While some investors are already well versed in financial metrics (hat tip), this article is for those who would like to learn about Return On Equity (ROE) and why it is important. We'll use ROE to examine Scope Metals Group Ltd. (TLV:SCOP), by way of a worked example.
Return on Equity or ROE is a test of how effectively a company is growing its value and managing investors’ money. Simply put, it is used to assess the profitability of a company in relation to its equity capital.
View our latest analysis for Scope Metals Group
How To Calculate Return On Equity?
The formula for return on equity is:
Return on Equity = Net Profit (from continuing operations) ÷ Shareholders' Equity
So, based on the above formula, the ROE for Scope Metals Group is:
14% = ₪62m ÷ ₪456m (Based on the trailing twelve months to September 2020).
The 'return' refers to a company's earnings over the last year. That means that for every ₪1 worth of shareholders' equity, the company generated ₪0.14 in profit.
Does Scope Metals Group Have A Good ROE?
One simple way to determine if a company has a good return on equity is to compare it to the average for its industry. The limitation of this approach is that some companies are quite different from others, even within the same industry classification. As is clear from the image below, Scope Metals Group has a better ROE than the average (6.0%) in the Trade Distributors industry.

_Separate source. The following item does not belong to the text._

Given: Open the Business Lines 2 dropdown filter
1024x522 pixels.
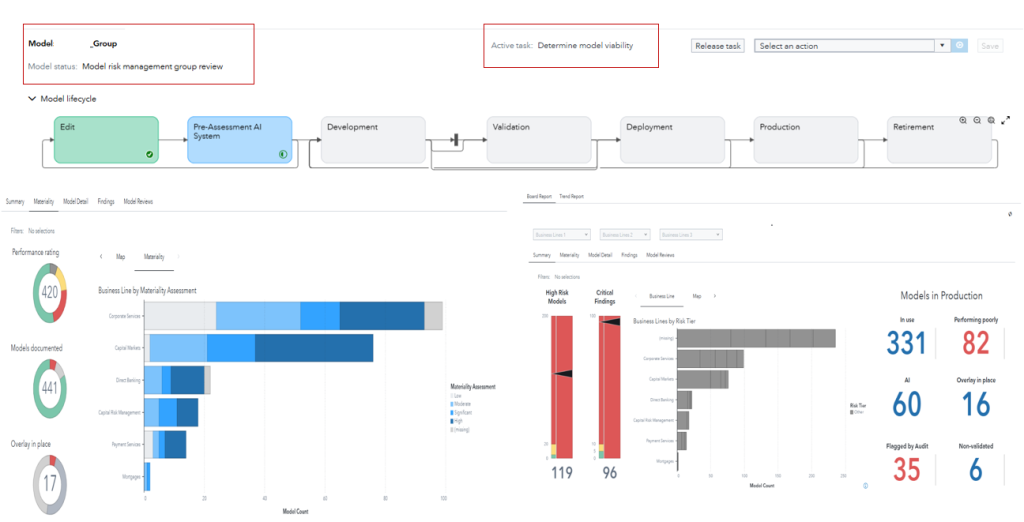Looking at the screenshot, I should point(624,235).
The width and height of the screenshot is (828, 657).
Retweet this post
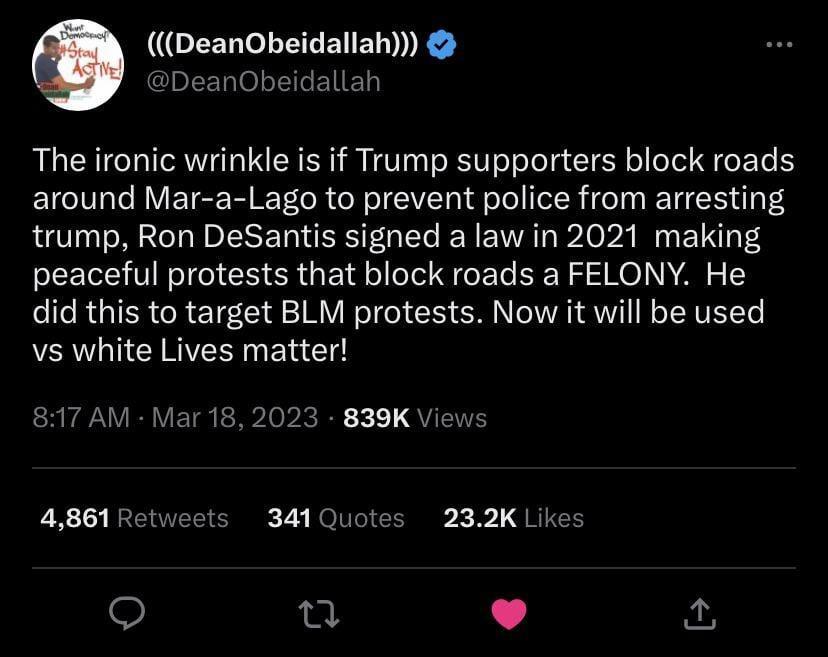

That is a good sign. With that said, a high ROE doesn't always indicate high profitability. Especially when a firm uses high levels of debt to finance its debt which may boost its ROE but the high leverage puts the company at risk. To know the 2 risks we have identified for Scope Metals Group visit our risks dashboard for free.
How Does Debt Impact Return On Equity?
Virtually all companies need money to invest in the business, to grow profits. The cash for investment can come from prior year profits (retained earnings), issuing new shares, or borrowing. In the first and second cases, the ROE will reflect this use of cash for investment in the business. In the latter case, the debt used for growth will improve returns, but won't affect the total equity. Thus the use of debt can improve ROE, albeit along with extra risk in the case of stormy weather, metaphorically speaking.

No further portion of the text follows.